Apesar do cacau do Brasil possuir vantagens competitivas como diferencial estratégico do tipo: 

  • cacau fino e de aroma
  • produção sustentável (agroflorestal)
  • proximidade com mercados latino-americanos
  • O que ganha em qualidade e volume

 O Brasil ainda está em uma posição híbrida:

👉🏻 Não competitivo em commodity

👉🏻 Não disputa volume com África, que figura como um dos maiores exportadores.


Sabe qual o motivo disso? A causa é que as amêndoas do cacau brasileiro apresentam concentrações mais elevadas de:

👉🏻 cádmio, um metal pesado altamente tóxico, mesmo sem contato industrial direto.


1) O que é o cádmio e por que preocupa?

  • Metal pesado bioacumulativo (o corpo não elimina facilmente)
  • Meia-vida longa: pode permanecer décadas no organismo
  • Afeta principalmente:
    • rins
    • ossos (desmineralização)
    • sistema cardiovascular

👉🏻 O Motivo: o cádmio está presente naturalmente no solo e é absorvido pelas plantas.

Sendo assim, estudos provaram: 

  • Chocolate amargo pode ter níveis relativamente elevados
  • Particularmente em cacau de certas regiões (América Latina)
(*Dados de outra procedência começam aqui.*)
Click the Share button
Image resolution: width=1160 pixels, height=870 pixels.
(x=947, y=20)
Uma observação importante: O risco não vem de um alimento isolado, mas de

ingestão crônica + bioacumulação


Ou seja, o problema é exposição contínua ao longo dos anos, não um consumo pontual. Conferiu? Ninguém precisar se blindar contra o chocolate, mas consumi-lo pontualmente. 


Veja, 

Chocolate amargo = maior % de cacau (70–100%)
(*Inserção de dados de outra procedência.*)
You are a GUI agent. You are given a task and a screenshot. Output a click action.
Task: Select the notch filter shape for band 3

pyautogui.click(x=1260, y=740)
  • O cádmio está no sólido do cacau, não no açúcar
  • Portanto:
    • 85% cacau → muito mais cádmio potencial
    • 30% cacau (ao leite) → bem menos

👉 Veja que isso é um efeito de concentração direta, não de contaminação no processamento.


Ou seja, a exportação das amêndoas do nosso cacau é menor porque muitos países não compram nossas amêndoas por isso: 


Algumas partes da América Latina e do Brasil frequentemente apresentam níveis mais altos de cádmio por TRÊS motivos: 

1) Geologia natural

  • Solos vulcânicos e ricos em minerais
  • Cádmio ocorre naturalmente em níveis maiores

2) Absorção pela planta

  • O cacaueiro é eficiente em absorver cádmio do solo
  • O metal vai parar diretamente na amêndoa (parte usada no chocolate)

3) Não é “poluição recente”

  • Diferente de outros contaminantes, aqui muitas vezes é origem natural do solo, não industrial. 

E, por fim, permita-se saborear um quadradinho de chocolate, com aquela mesma moderação que torna cada momento especial.